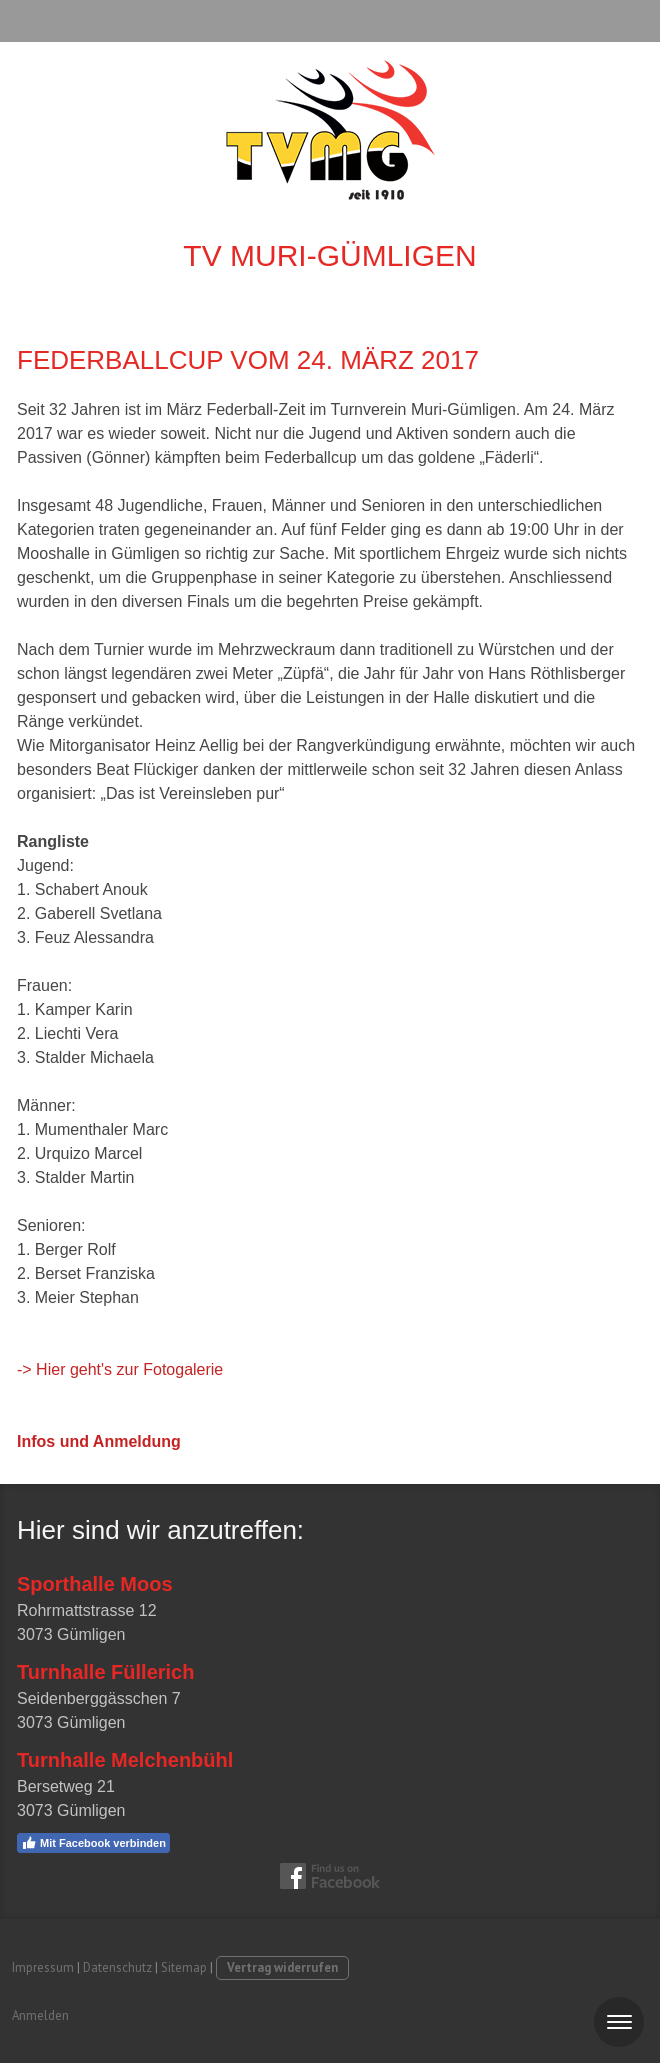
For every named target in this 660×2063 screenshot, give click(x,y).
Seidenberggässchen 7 (99, 1698)
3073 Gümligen (71, 1634)
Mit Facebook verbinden (93, 1843)
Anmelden (40, 2015)
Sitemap (184, 1967)
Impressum (43, 1967)
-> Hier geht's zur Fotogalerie (120, 1369)
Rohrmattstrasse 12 (87, 1610)
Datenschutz (117, 1967)
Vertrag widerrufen (282, 1967)
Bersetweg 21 (66, 1786)
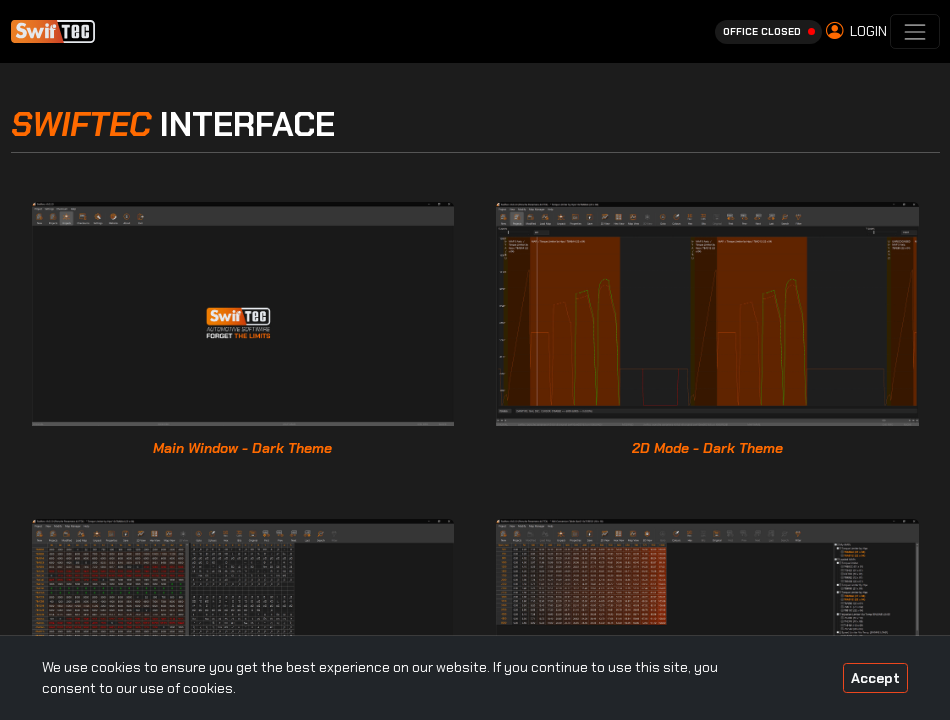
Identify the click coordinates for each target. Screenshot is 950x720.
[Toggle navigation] (914, 31)
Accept (875, 678)
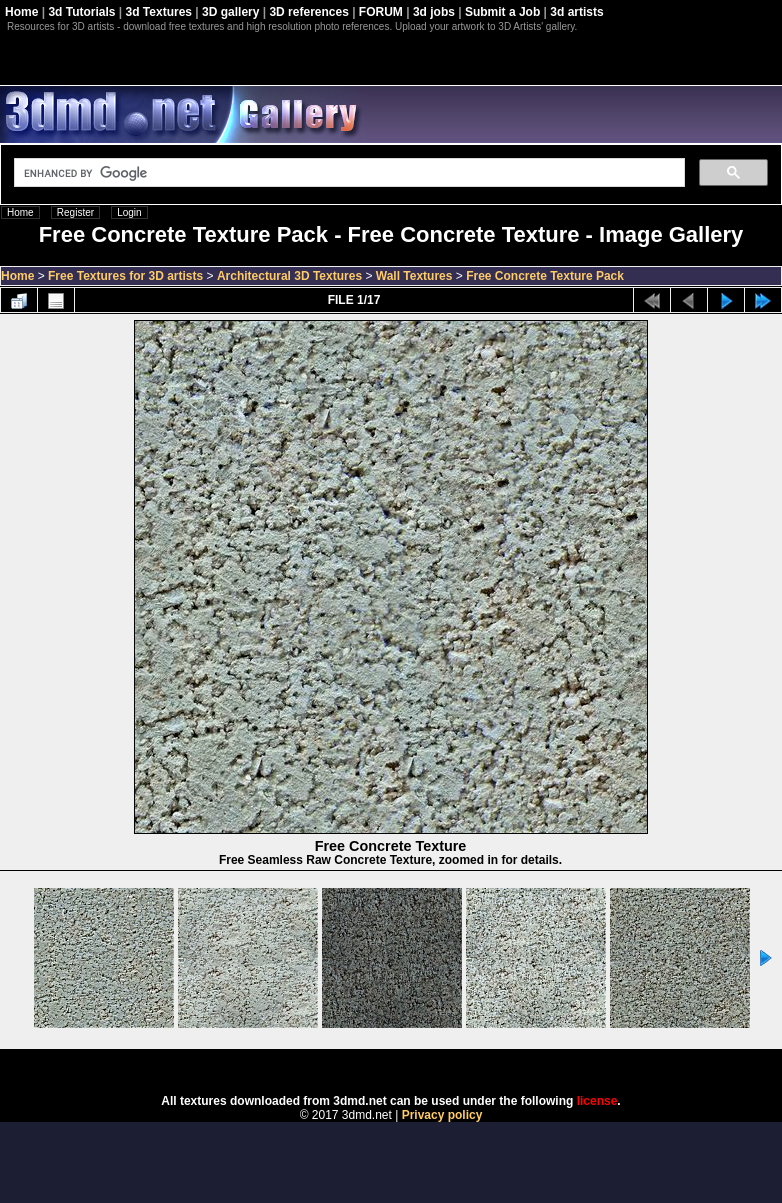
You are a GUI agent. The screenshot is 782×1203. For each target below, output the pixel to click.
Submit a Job (502, 12)
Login (129, 212)
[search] (347, 173)
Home (21, 12)
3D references (308, 12)
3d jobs (434, 12)
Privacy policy (442, 1115)
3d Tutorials (81, 12)
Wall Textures (414, 276)
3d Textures (159, 12)
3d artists (576, 12)
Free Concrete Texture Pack (545, 276)
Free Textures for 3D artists (125, 276)
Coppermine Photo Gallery (416, 1065)
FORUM (381, 12)
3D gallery (230, 12)
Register (75, 212)
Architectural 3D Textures (289, 276)
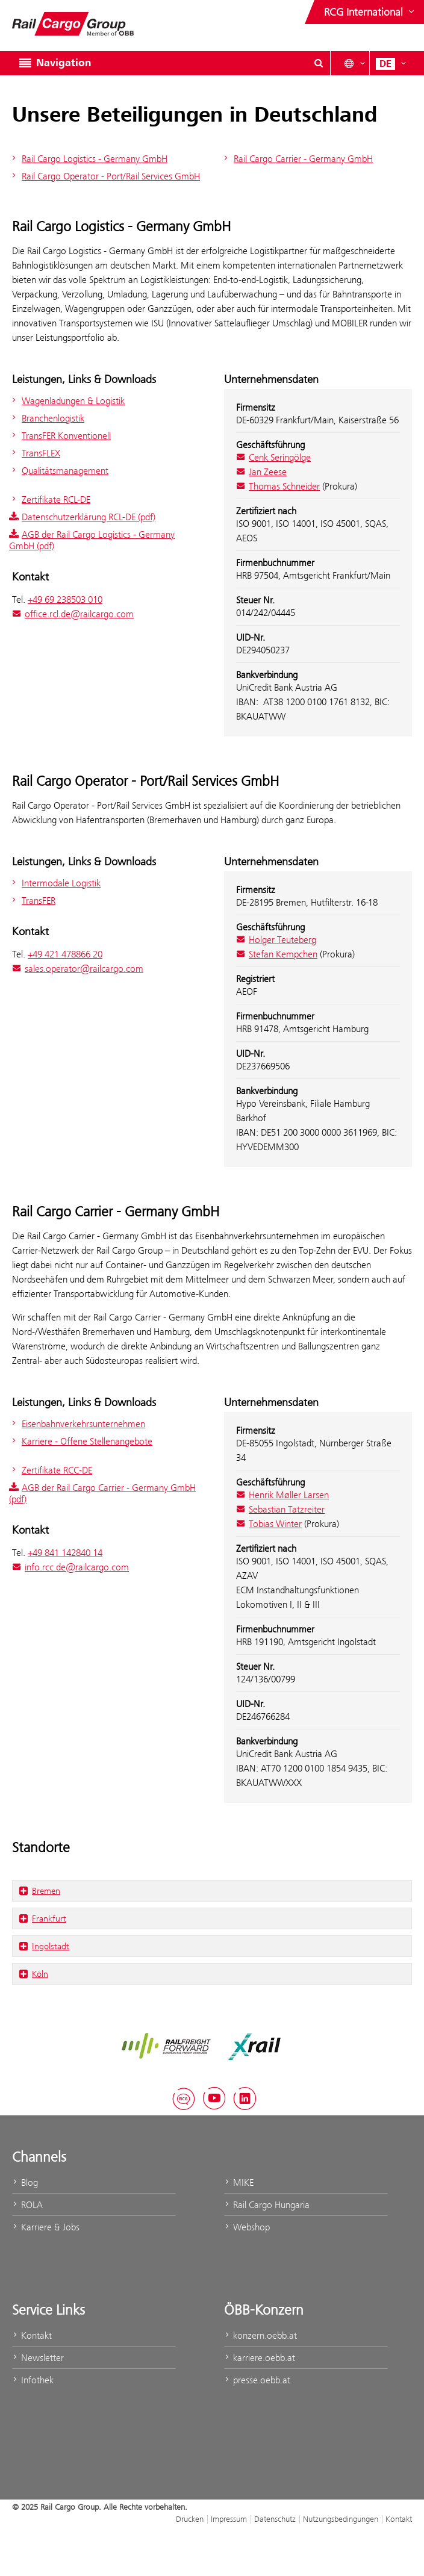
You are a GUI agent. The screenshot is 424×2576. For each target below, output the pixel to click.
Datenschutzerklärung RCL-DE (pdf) (82, 517)
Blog (25, 2182)
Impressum (229, 2519)
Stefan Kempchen (276, 954)
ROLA (27, 2204)
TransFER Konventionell (60, 435)
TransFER (32, 900)
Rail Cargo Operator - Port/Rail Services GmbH (104, 176)
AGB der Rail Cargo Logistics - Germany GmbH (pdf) (92, 540)
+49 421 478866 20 (65, 954)
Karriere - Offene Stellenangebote (80, 1441)
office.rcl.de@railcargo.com (73, 614)
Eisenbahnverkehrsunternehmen (77, 1424)
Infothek (33, 2380)
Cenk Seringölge (273, 457)
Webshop (247, 2227)
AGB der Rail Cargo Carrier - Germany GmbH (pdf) (102, 1493)
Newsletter (38, 2357)
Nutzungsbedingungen (340, 2519)
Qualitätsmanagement (58, 470)
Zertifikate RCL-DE (49, 499)
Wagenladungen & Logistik (67, 400)
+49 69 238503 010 (65, 599)
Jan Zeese (261, 472)
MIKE (239, 2182)
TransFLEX (34, 453)
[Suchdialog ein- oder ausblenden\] (319, 63)
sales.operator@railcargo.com (77, 968)
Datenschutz (275, 2519)
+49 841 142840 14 (65, 1552)
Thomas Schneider (278, 486)
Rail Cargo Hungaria (267, 2204)
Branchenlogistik (46, 418)
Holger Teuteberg (276, 939)
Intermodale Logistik (55, 883)
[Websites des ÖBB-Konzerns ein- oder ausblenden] (370, 12)
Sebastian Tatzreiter (280, 1509)
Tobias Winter (269, 1523)
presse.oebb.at (257, 2380)
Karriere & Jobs (46, 2227)
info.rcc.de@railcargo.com (70, 1567)
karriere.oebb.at (259, 2357)
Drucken (190, 2519)
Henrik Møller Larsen (282, 1495)
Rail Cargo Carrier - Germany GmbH (297, 158)
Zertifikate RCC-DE (50, 1470)
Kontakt (32, 2335)
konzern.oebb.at (260, 2335)
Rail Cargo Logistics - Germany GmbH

===

**Instruction**
Can you rewrite all of the records above with every "Impressum" changed to "Imprint" and everything else kept the same, omitting the pictures?

**Task result**
For every named target in this 660×2063 screenshot, give click(x,y).
Seidenberggässchen 7 (99, 1698)
3073 Gümligen (71, 1634)
Mit Facebook verbinden (93, 1843)
Anmelden (40, 2015)
Sitemap (184, 1967)
Imprint (43, 1967)
-> Hier geht's zur Fotogalerie (120, 1369)
Rohrmattstrasse 12 (87, 1610)
Datenschutz (117, 1967)
Vertrag widerrufen (282, 1967)
Bersetweg 21 (66, 1786)
Identify the click coordinates for each target. Screenshot is 950x720.
[Toggle navigation] (914, 31)
Accept (875, 678)
You are a GUI agent. The screenshot is 782×1203. For each target below, output the pixel to click.
Submit a Job (502, 12)
Login (129, 212)
[search] (347, 173)
Home (21, 12)
3D references (308, 12)
3d jobs (434, 12)
Privacy policy (442, 1115)
3d Tutorials (81, 12)
Wall Textures (414, 276)
3d Textures (159, 12)
3d artists (576, 12)
Free Concrete Texture Pack (545, 276)
Free Textures for 3D artists (125, 276)
Coppermine Photo Gallery (416, 1065)
FORUM (381, 12)
3D gallery (230, 12)
Register (75, 212)
Architectural 3D Textures (289, 276)
You are a GUI agent. The screenshot is 424×2576. For each target below, output the pixel to click.
Datenschutzerklärung RCL-DE (pdf) (82, 517)
Blog (25, 2182)
Imprint (229, 2519)
Stefan Kempchen (276, 954)
ROLA (27, 2204)
TransFER Konventionell (60, 435)
TransFER (32, 900)
Rail Cargo Operator - Port/Rail Services GmbH (104, 176)
AGB der Rail Cargo Logistics - Germany GmbH (pdf) (92, 540)
+49 421 478866 20 (65, 954)
Karriere - Offene Stellenangebote (80, 1441)
office.rcl.de@railcargo.com (73, 614)
Eisenbahnverkehrsunternehmen (77, 1424)
Infothek (33, 2380)
Cenk Seringölge (273, 457)
Webshop (247, 2227)
AGB der Rail Cargo Carrier - Germany GmbH (pdf) (102, 1493)
Newsletter (38, 2357)
Nutzungsbedingungen (340, 2519)
Qualitätsmanagement (58, 470)
Zertifikate RCL-DE (49, 499)
Wagenladungen & Logistik (67, 400)
+49 69 238503 010 (65, 599)
Jan Zeese (261, 472)
MIKE (239, 2182)
TransFLEX (34, 453)
[Suchdialog ein- oder ausblenden\] (319, 63)
sales.operator@railcargo.com (77, 968)
Datenschutz (275, 2519)
+49 841 142840 14 (65, 1552)
Thomas Schneider (278, 486)
Rail Cargo Hungaria (267, 2204)
Branchenlogistik (46, 418)
Holger Teuteberg (276, 939)
Intermodale Logistik (55, 883)
[Websites des ÖBB-Konzerns ein- oder ausblenden] (370, 12)
Sebastian Tatzreiter (280, 1509)
Tobias Winter (269, 1523)
presse.oebb.at (257, 2380)
Karriere & Jobs (46, 2227)
info.rcc.de@railcargo.com (70, 1567)
karriere.oebb.at (259, 2357)
Drucken (190, 2519)
Henrik Møller Larsen (282, 1495)
Rail Cargo Carrier - Germany GmbH (297, 158)
Zertifikate RCC-DE (50, 1470)
Kontakt (32, 2335)
konzern.oebb.at (260, 2335)
Rail Cargo Logistics - Germany GmbH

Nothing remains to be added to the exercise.